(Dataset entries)
- - -

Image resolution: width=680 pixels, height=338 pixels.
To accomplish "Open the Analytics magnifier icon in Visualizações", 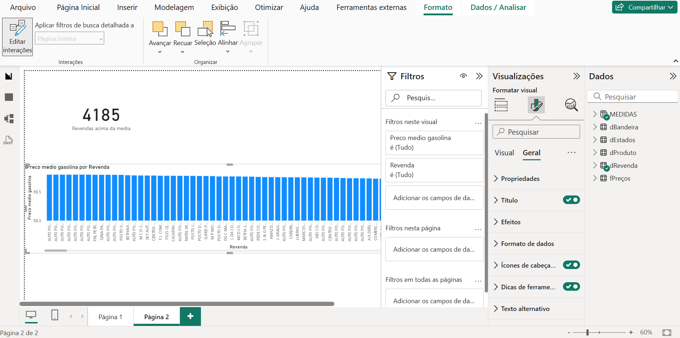I will [571, 105].
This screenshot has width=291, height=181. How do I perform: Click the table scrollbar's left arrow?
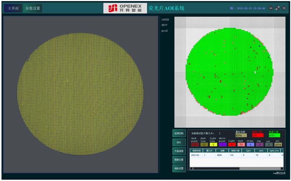point(191,168)
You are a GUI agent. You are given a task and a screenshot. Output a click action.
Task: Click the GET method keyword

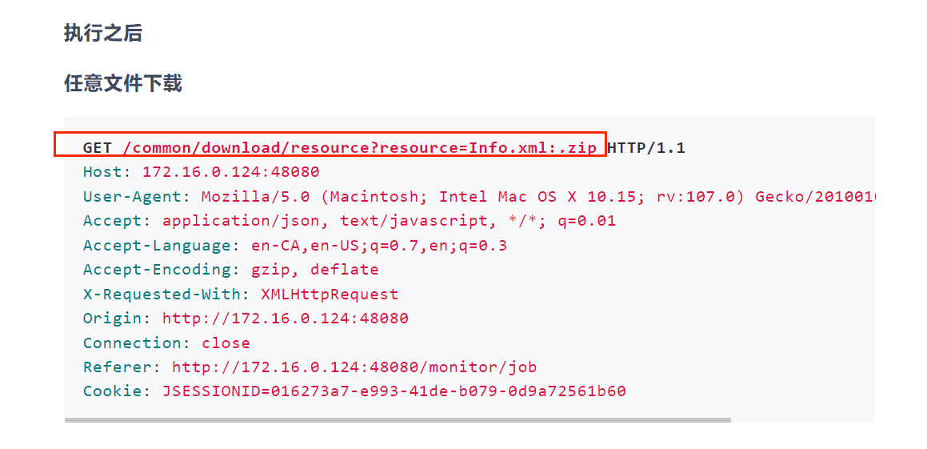click(98, 147)
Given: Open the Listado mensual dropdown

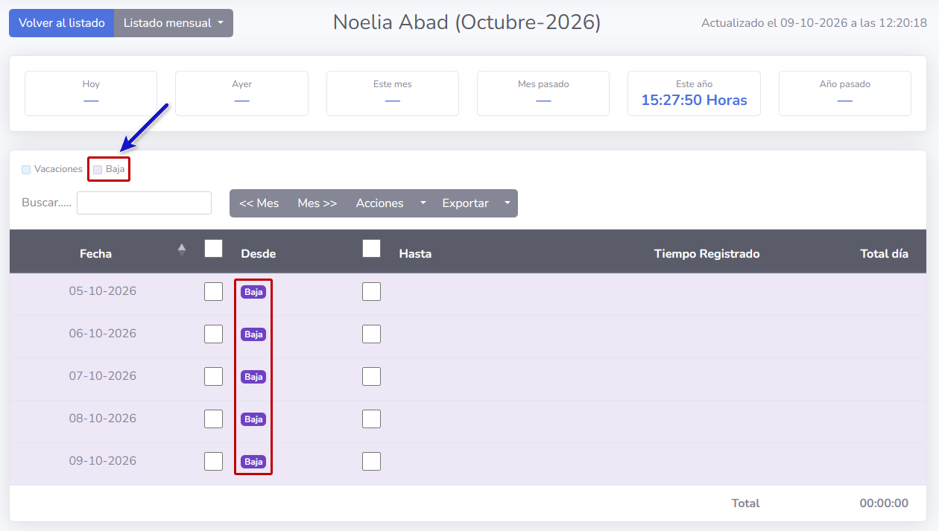Looking at the screenshot, I should (x=174, y=23).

- - -

What the exercise asks:
Excluding all pictures, output exactly the lines from the line containing "You are a GUI" through the last line of the entries above.

Reply to the exercise:
You are a GUI agent. You are given a task and a screenshot. Output a click action.
Task: Click the GET method keyword

click(98, 147)
Given: Open the Listado mensual dropdown

Looking at the screenshot, I should (x=174, y=23).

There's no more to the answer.